> [BRIEF]: Locate the lines of the listing below that hold "computer", then copy each of them.

##### INPUT DATA

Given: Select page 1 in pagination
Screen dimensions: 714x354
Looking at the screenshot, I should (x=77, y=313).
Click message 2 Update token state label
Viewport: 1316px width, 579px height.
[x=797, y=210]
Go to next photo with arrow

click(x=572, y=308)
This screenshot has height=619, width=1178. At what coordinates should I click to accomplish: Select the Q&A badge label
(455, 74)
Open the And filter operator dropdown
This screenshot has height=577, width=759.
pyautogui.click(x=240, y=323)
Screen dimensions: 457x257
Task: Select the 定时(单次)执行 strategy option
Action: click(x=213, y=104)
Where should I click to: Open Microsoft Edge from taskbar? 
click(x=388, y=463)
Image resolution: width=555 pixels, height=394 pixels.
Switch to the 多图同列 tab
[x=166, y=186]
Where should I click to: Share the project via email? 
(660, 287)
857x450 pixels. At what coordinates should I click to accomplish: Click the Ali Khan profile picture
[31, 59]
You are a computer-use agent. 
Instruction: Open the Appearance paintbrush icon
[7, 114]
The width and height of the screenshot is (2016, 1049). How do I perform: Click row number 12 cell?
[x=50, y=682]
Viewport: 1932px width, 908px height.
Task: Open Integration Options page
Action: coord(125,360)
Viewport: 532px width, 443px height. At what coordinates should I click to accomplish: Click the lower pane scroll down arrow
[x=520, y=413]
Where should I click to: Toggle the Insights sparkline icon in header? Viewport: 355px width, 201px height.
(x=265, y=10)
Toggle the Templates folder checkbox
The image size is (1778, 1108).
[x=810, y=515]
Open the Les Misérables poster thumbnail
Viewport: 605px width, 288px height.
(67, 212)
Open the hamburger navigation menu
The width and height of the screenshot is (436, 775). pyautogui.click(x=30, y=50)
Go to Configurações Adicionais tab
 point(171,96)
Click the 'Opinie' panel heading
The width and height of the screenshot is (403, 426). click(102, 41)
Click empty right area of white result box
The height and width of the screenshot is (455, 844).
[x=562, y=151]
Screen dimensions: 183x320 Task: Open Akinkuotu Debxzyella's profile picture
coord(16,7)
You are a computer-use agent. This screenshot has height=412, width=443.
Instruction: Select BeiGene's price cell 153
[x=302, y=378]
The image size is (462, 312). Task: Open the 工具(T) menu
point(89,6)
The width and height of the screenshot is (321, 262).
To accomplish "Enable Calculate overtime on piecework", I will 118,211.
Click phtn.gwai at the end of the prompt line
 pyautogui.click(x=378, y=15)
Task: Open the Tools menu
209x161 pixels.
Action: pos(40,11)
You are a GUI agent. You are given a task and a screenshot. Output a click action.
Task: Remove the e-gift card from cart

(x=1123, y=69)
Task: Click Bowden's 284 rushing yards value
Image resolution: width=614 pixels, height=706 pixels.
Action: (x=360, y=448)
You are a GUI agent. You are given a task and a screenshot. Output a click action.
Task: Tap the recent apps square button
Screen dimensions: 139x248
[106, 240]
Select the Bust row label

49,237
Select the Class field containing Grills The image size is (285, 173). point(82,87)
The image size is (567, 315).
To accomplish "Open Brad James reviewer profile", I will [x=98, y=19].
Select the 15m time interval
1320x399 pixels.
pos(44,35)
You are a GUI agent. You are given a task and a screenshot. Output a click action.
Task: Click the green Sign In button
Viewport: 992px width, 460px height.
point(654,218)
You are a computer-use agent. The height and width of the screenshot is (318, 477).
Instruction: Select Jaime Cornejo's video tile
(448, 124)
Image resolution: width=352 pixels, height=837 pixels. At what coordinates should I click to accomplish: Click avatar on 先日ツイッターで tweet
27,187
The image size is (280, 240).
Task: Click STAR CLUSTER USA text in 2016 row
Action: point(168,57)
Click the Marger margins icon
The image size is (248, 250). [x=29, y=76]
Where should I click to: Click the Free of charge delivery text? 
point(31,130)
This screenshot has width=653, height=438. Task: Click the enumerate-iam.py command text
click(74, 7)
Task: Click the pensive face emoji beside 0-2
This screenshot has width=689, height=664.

##########

> [TASK SOLUTION]:
You are a computer-use agent. 
You are a computer-use agent. This screenshot has height=412, width=443.
You are a computer-use agent. The height and width of the screenshot is (318, 477).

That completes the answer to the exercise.